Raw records
** START **

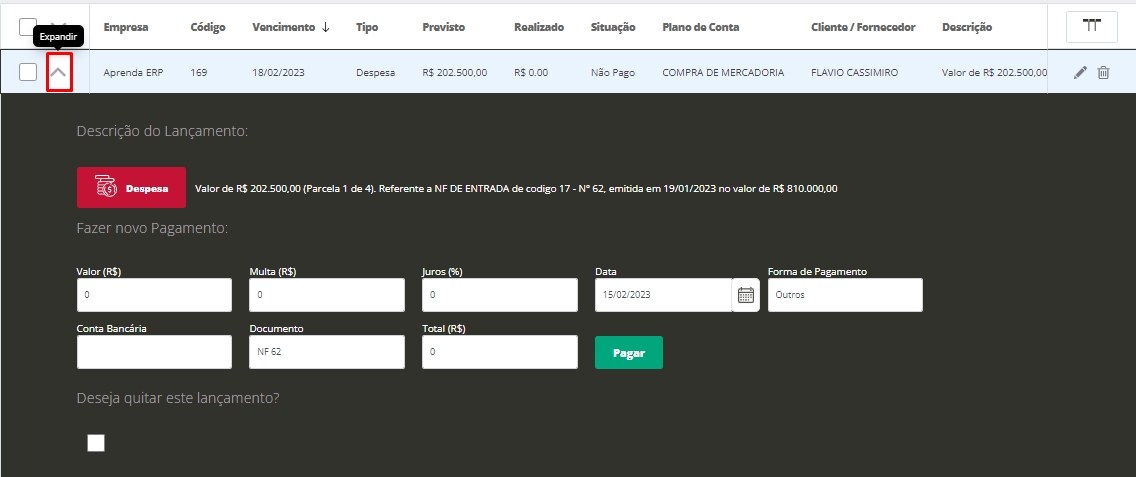The width and height of the screenshot is (1136, 477).
Task: Sort by the Situação column header
Action: tap(613, 27)
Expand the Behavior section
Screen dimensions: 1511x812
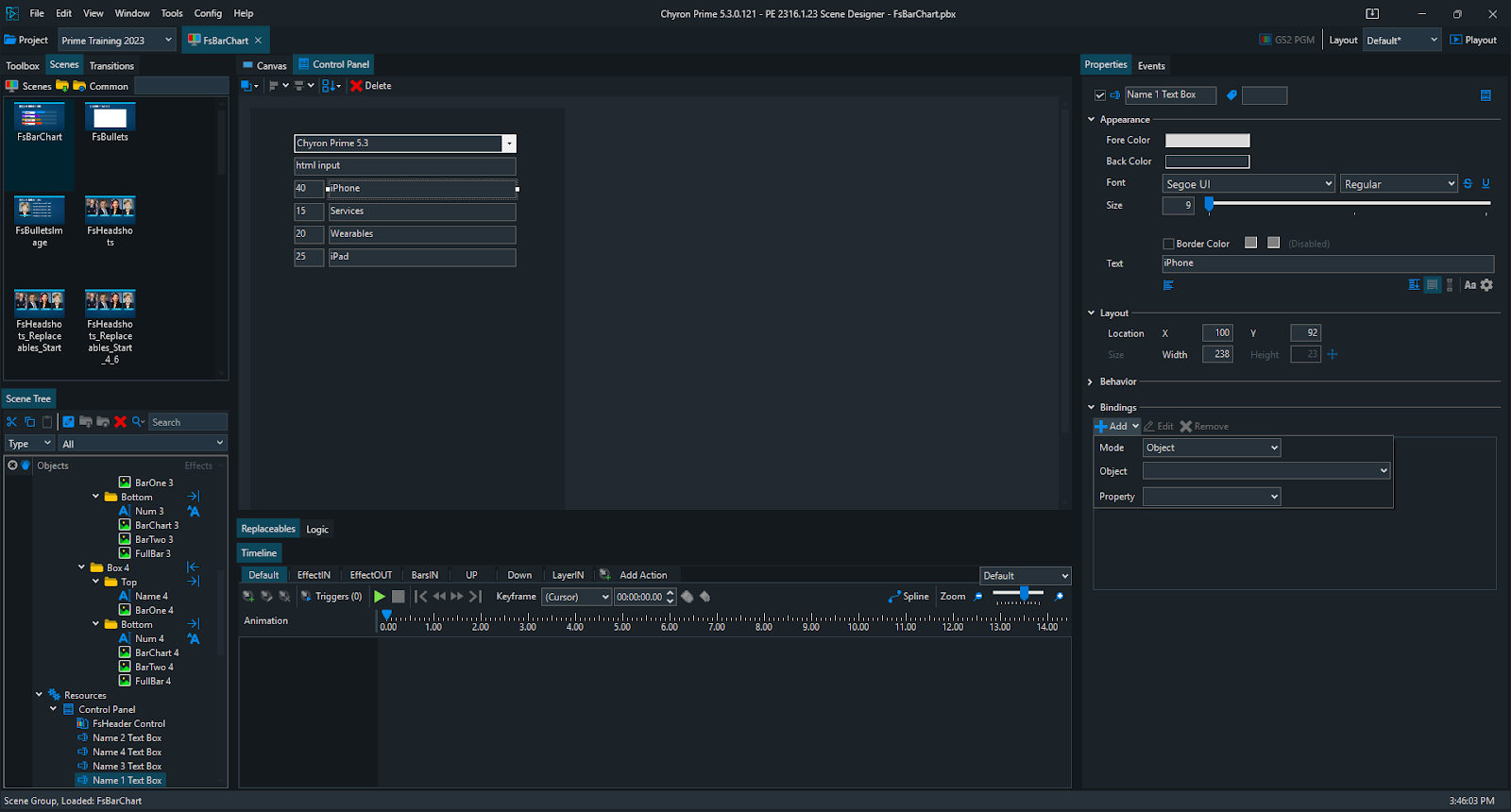pos(1091,382)
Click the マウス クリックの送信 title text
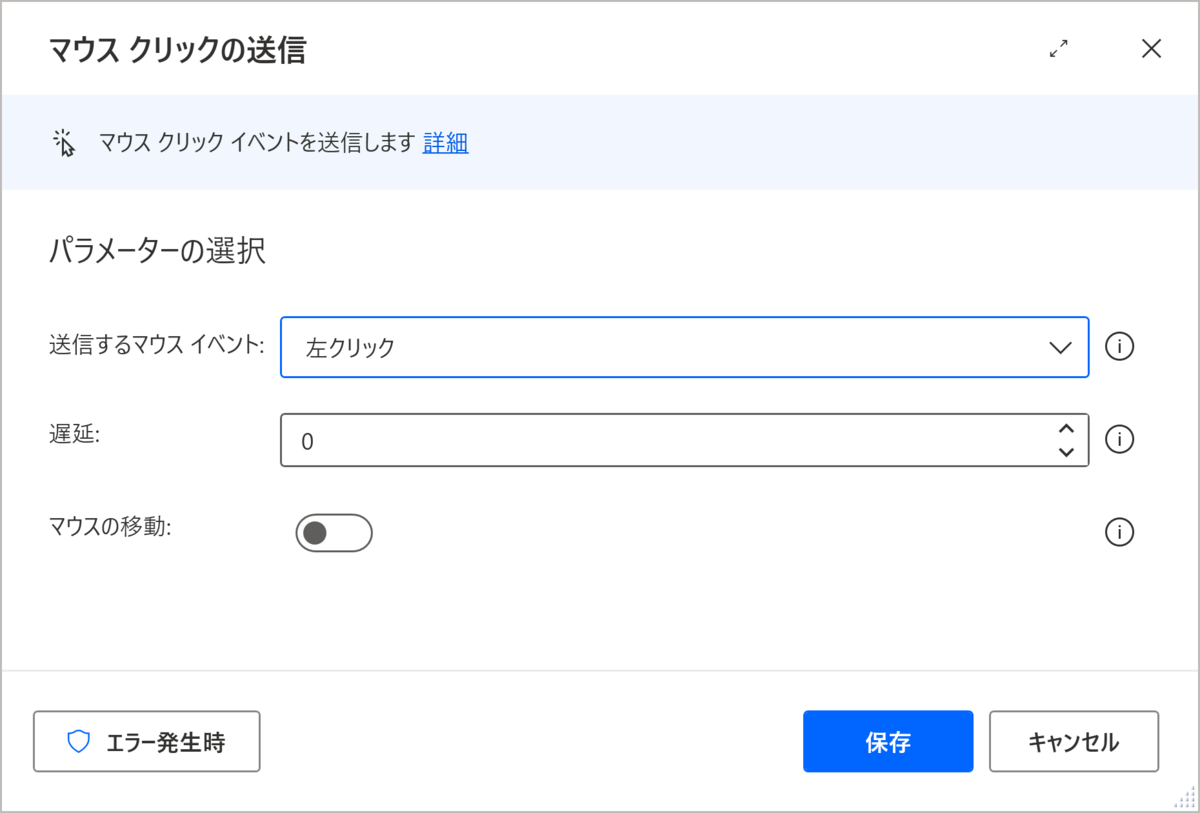Screen dimensions: 1200x813 [177, 50]
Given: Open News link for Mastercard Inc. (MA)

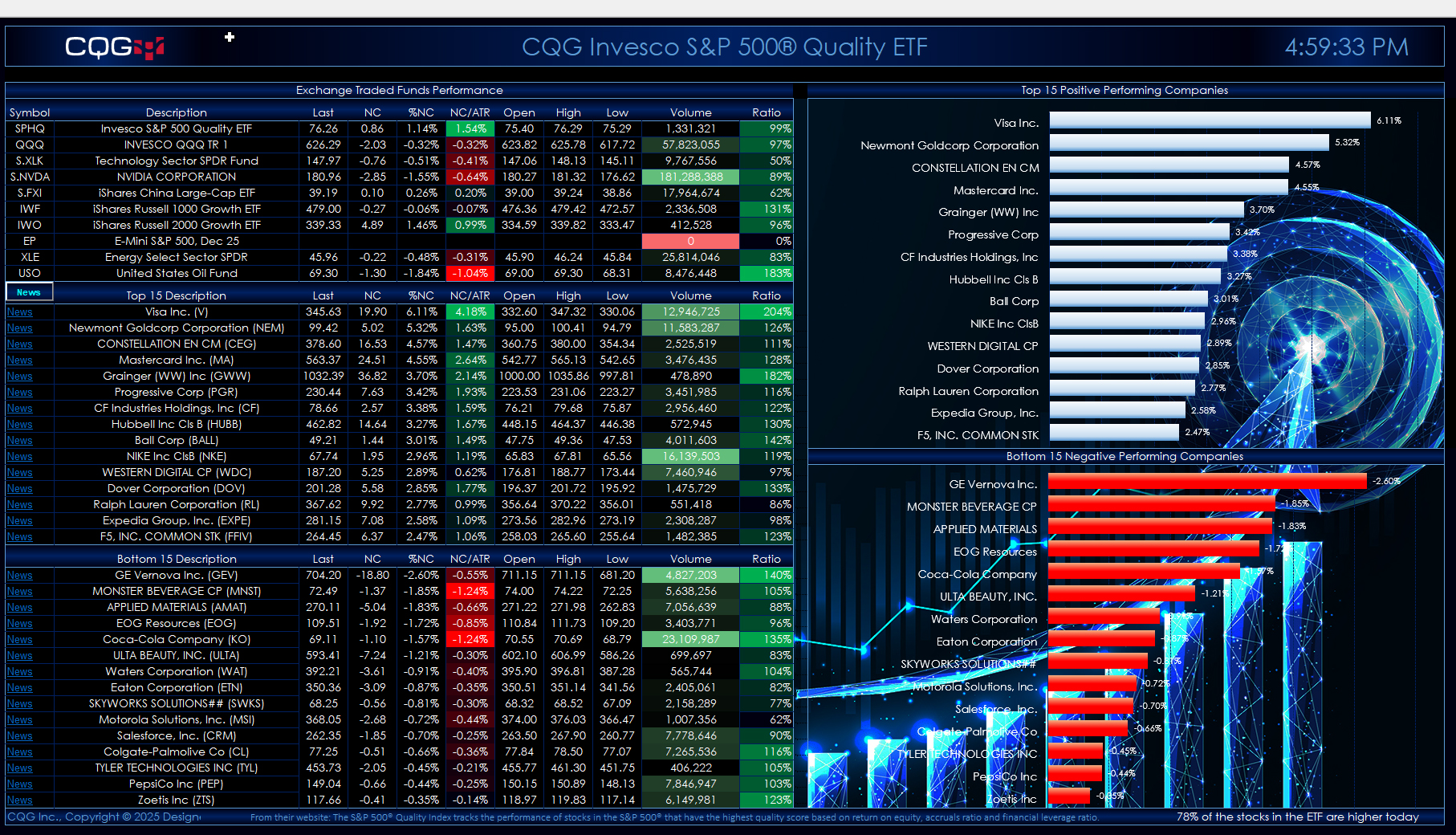Looking at the screenshot, I should (20, 360).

** END **

Work required >> Reproduce every line of the records above word for word, leaving out the pictures.

Full solution >>
The width and height of the screenshot is (1136, 477).
Task: Sort by the Situação column header
Action: tap(613, 27)
Expand the Behavior section
Screen dimensions: 1511x812
pos(1091,382)
Click the マウス クリックの送信 title text
Screen dimensions: 1200x813 [177, 50]
Given: Open News link for Mastercard Inc. (MA)

Looking at the screenshot, I should (20, 360).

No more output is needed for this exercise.